Information Sheet

 

 

R            Missouri and Illinois Mineral and Land Company.

58                    Papers, 1834-1900.

                                    11 folders.

 

 

 

These are records of the acquisition and disposition of lands in a speculative industrial de­vel­opment scheme in Jefferson, Ste. Genevieve, Perry, Cape Girardeau, and Madison coun­ties in Mis­souri.

 

The Missouri and Illinois Mineral and Land Company was a speculative venture ap­parently designed to develop a rational holding of coal, mineral, timber, water power, and river front prop­erties on or near the Mississippi River in southeastern Missouri and southwestern Illinois.  The ul­timate goal seems to have been the establishment of a vertically integrated in­dustrial en­terprise.

 

In the 1830s and 1840s the firm acquired parcels of land from individual owners.  By 1850 this process had been essentially completed (See folders for DEEDS, MISCELLANY, and BOUND VOLUMES.).  Although early land transactions indicate that Giles Pease and Forrest Shepherd initiated the acquisitions, by the 1840s John Tappan of Boston, Massachu­setts, was ac­tively involved.  Eventually control of the company and its land holdings fell to Tappan and Charles Stoddard, the surviving trustees.  Except for the land acquisitions, nothing else is in­cluded concerning the company's active life.

 

In June 1868 the company named Walter Hilliard Bidwell (D.A.B., 2:249) as “special and authorized agent” to dispose of the firm's land holdings.  In November of that year the re­maining properties were sold to Bidwell’s brother, Oliver B. Bidwell.  Oliver took no active role in the re­sulting transactions, and gave his brother a power of attorney shortly after the transfer.  In 1871, as a part of the continuing effort to dispose of the lands, Walter Bidwell en­couraged the devel­opment of a plate-glass manufactory at the mouth of Plattin Creek in Jef­ferson County, Missouri.  This be­came the site of Crystal City.  He was also interested in a plan, apparently supported by the leading citizens of Ste.
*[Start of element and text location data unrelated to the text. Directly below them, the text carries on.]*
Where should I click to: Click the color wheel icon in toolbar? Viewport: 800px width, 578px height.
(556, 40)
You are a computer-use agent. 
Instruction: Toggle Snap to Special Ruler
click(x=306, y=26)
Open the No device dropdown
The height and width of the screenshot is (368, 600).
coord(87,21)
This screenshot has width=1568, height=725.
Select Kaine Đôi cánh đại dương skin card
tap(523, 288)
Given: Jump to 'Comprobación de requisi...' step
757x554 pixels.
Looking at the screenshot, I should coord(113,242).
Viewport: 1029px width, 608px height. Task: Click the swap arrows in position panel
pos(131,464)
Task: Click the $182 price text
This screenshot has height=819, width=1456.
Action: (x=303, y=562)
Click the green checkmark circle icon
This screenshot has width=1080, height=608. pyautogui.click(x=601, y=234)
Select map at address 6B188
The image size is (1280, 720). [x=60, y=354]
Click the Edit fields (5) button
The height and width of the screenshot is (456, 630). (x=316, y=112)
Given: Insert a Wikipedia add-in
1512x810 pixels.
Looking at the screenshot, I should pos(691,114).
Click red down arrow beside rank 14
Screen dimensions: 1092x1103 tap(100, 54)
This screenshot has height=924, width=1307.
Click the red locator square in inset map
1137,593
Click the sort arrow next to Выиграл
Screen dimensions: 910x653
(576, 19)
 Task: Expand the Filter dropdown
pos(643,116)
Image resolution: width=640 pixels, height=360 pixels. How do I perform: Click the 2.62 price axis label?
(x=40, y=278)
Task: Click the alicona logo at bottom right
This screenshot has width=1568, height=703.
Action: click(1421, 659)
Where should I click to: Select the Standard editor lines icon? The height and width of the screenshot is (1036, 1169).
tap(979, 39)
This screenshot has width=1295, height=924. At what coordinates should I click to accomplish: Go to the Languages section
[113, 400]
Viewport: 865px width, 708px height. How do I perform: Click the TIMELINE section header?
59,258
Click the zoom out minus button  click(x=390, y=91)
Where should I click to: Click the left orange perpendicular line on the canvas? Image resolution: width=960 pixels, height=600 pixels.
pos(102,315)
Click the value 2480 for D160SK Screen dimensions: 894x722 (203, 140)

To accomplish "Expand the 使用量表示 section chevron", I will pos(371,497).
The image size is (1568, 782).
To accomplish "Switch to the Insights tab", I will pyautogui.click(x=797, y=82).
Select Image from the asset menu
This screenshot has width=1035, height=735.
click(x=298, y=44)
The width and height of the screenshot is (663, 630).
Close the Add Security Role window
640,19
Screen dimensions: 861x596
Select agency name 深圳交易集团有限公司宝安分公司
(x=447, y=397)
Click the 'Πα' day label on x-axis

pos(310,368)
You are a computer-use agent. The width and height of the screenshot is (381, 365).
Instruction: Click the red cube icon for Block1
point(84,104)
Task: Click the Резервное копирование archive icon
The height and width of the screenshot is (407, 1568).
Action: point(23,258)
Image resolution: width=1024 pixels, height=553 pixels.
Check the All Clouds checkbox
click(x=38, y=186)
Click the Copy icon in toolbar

Genevieve County, Missouri, to build a railroad along Saline Creek and through the Old Lead Belt and other mineral areas to Phelps County, Missouri.  During this period Walter Bidwell was legally separated from his wife Susan (See folders for CORRESPONDENCE, FI­NANCIAL PAPERS, LEGAL PA­PERS, DEEDS, and PROPERTY TAXES.).

 

In 1881 both Walter H. Bidwell and Oliver B. Bidwell died.  Edward R. Pelton of New York, New York, their kinsman and executor assumed their affairs.  After set­tling their es­tates, Pelton re­sumed the efforts to sell the lands in Missouri.  By the time of Pelton’s death in 1899 some prop­erties were still in his possession, worth as little as 50 cents per acre (See folders for CORRE­SPONDENCE, LEGAL PAPERS, BIDWELL ESTATES DOCUMENTS, and PROPERTY TAXES.).